PROBLEM TO WORK ON —
Tell how many lines below include the word "will". Only the number should appear.

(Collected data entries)

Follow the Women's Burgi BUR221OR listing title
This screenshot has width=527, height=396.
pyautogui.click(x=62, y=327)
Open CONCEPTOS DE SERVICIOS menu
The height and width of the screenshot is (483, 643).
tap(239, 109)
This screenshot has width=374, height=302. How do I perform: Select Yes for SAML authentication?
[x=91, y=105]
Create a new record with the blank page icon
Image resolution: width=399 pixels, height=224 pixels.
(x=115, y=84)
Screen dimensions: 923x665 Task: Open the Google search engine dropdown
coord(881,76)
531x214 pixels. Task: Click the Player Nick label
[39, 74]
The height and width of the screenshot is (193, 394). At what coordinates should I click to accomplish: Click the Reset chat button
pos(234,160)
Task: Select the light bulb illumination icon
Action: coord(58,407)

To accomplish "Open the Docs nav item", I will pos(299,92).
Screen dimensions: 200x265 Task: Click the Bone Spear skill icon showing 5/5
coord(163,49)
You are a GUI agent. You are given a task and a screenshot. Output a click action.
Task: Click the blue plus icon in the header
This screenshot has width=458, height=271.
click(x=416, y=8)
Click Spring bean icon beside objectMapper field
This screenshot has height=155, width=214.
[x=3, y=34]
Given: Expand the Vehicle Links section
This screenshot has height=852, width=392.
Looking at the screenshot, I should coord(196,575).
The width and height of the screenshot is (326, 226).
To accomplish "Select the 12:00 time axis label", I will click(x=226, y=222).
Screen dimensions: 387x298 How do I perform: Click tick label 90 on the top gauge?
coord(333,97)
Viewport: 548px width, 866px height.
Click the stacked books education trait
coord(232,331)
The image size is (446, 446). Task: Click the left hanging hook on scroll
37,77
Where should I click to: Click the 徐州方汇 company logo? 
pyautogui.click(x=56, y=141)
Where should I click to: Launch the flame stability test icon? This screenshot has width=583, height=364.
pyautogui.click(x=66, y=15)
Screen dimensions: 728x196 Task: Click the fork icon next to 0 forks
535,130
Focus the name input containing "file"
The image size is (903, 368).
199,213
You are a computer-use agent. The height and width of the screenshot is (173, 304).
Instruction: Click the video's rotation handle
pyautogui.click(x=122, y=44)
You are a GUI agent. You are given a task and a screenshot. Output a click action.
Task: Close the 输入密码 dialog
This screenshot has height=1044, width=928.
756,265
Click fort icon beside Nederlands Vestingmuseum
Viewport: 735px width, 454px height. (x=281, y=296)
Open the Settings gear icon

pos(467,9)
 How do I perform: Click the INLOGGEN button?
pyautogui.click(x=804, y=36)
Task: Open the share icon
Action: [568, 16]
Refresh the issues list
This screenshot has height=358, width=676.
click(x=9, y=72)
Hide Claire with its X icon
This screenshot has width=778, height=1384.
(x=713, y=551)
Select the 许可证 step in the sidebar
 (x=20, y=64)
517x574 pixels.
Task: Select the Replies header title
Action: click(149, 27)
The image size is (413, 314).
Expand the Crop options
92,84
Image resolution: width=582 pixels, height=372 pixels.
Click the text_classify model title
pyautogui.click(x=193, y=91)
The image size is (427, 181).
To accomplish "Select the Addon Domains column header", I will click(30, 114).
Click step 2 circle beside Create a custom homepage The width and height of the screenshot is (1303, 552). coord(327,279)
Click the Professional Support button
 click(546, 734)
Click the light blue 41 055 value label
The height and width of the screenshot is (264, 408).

ANSWER SPACE —
3